■ Goal
Gather every line in the material below that contains the string "width", matching case exactly.

[Target pointing data]
----------
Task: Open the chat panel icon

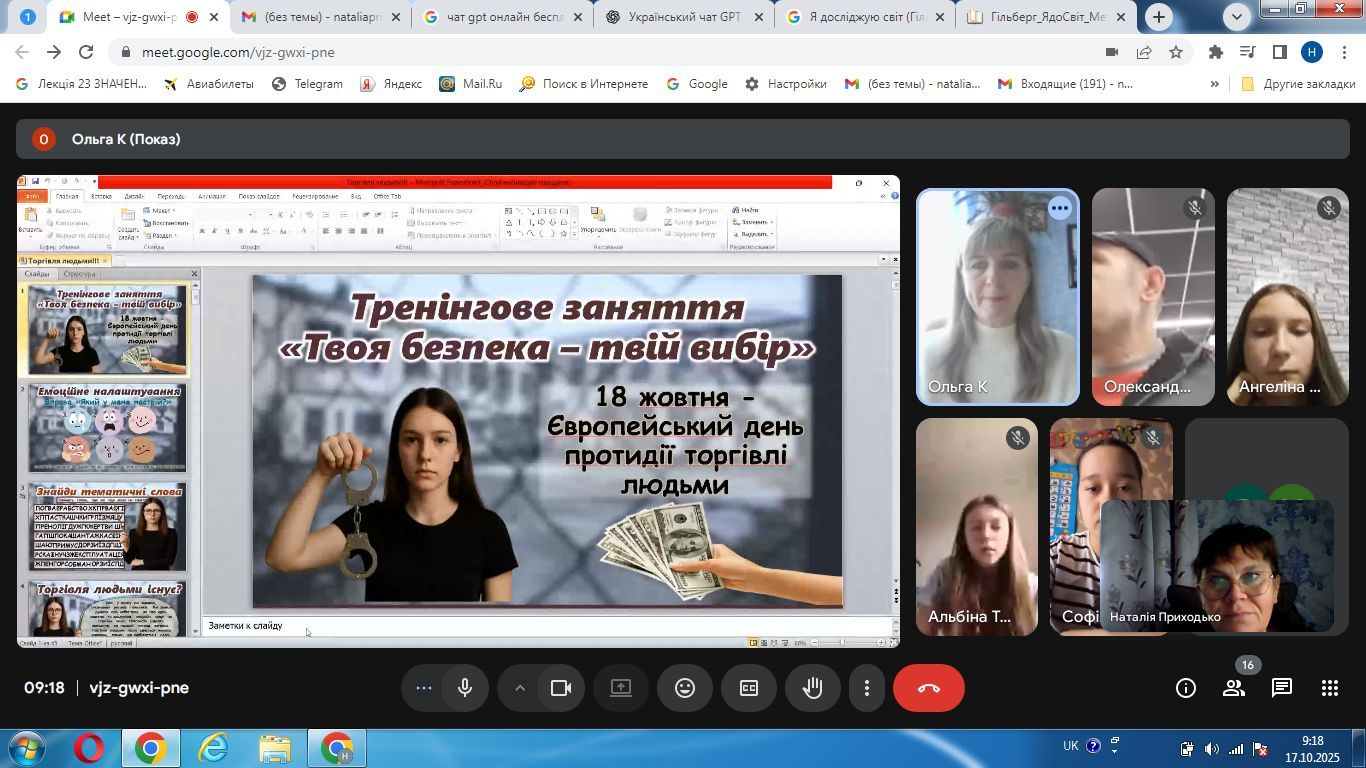Action: tap(1281, 688)
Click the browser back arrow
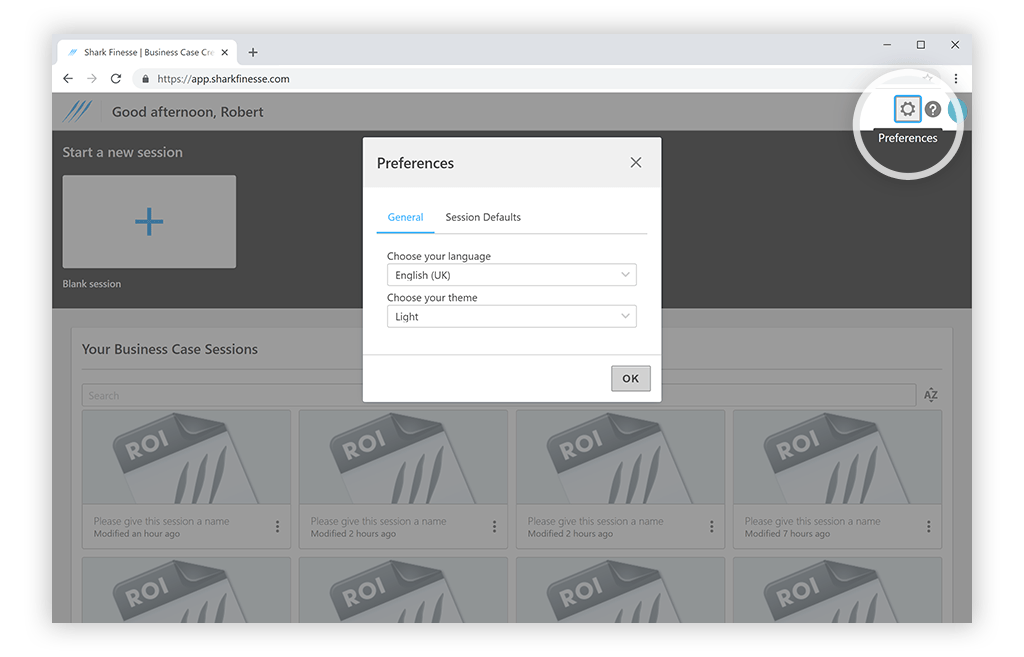Screen dimensions: 1024x657 tap(68, 78)
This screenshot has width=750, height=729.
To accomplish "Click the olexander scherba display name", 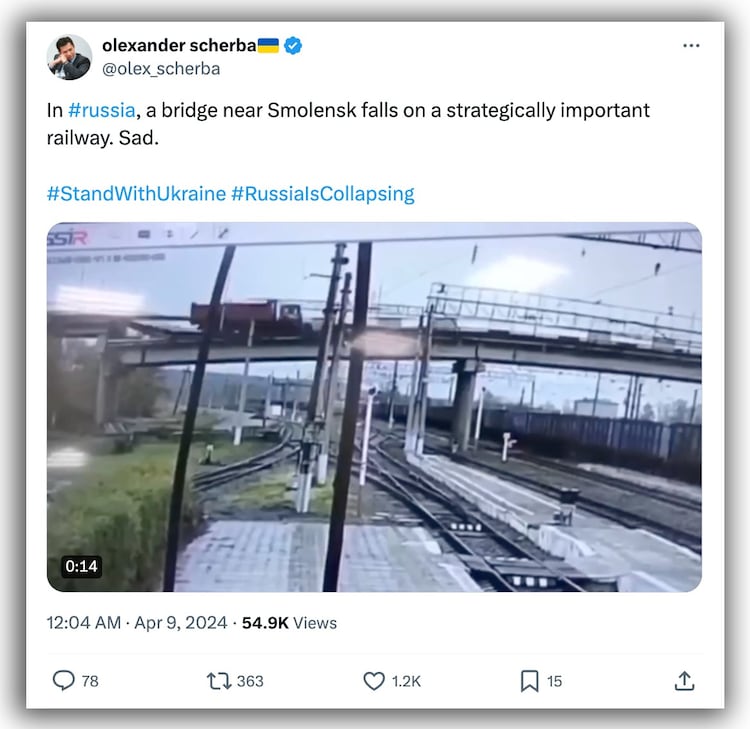I will coord(179,45).
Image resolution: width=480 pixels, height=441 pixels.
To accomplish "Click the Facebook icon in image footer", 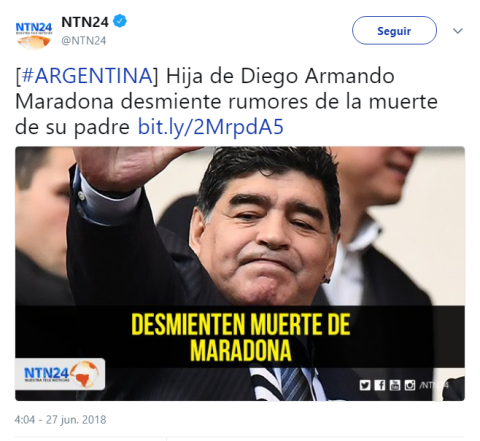I will 380,385.
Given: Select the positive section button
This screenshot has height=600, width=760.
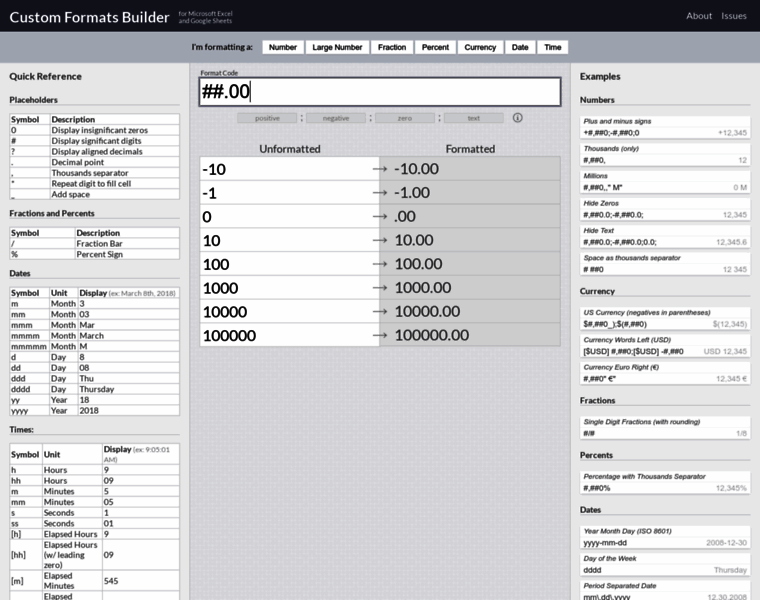Looking at the screenshot, I should (x=267, y=118).
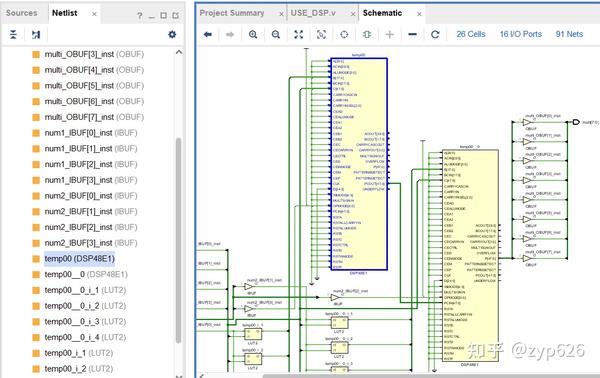Click the minus icon in schematic toolbar

click(x=412, y=34)
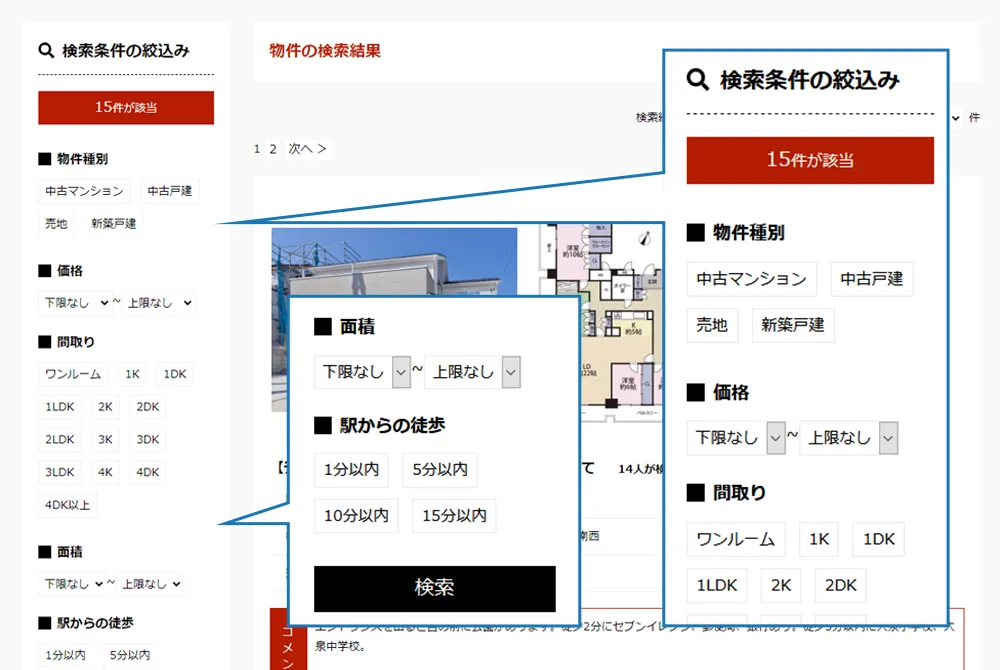Click the 次へ > pagination link
The height and width of the screenshot is (670, 1000).
[307, 149]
----------
■ The reply
This screenshot has width=750, height=729.
Image resolution: width=480 pixels, height=441 pixels.
This screenshot has height=600, width=760.
The height and width of the screenshot is (670, 1000).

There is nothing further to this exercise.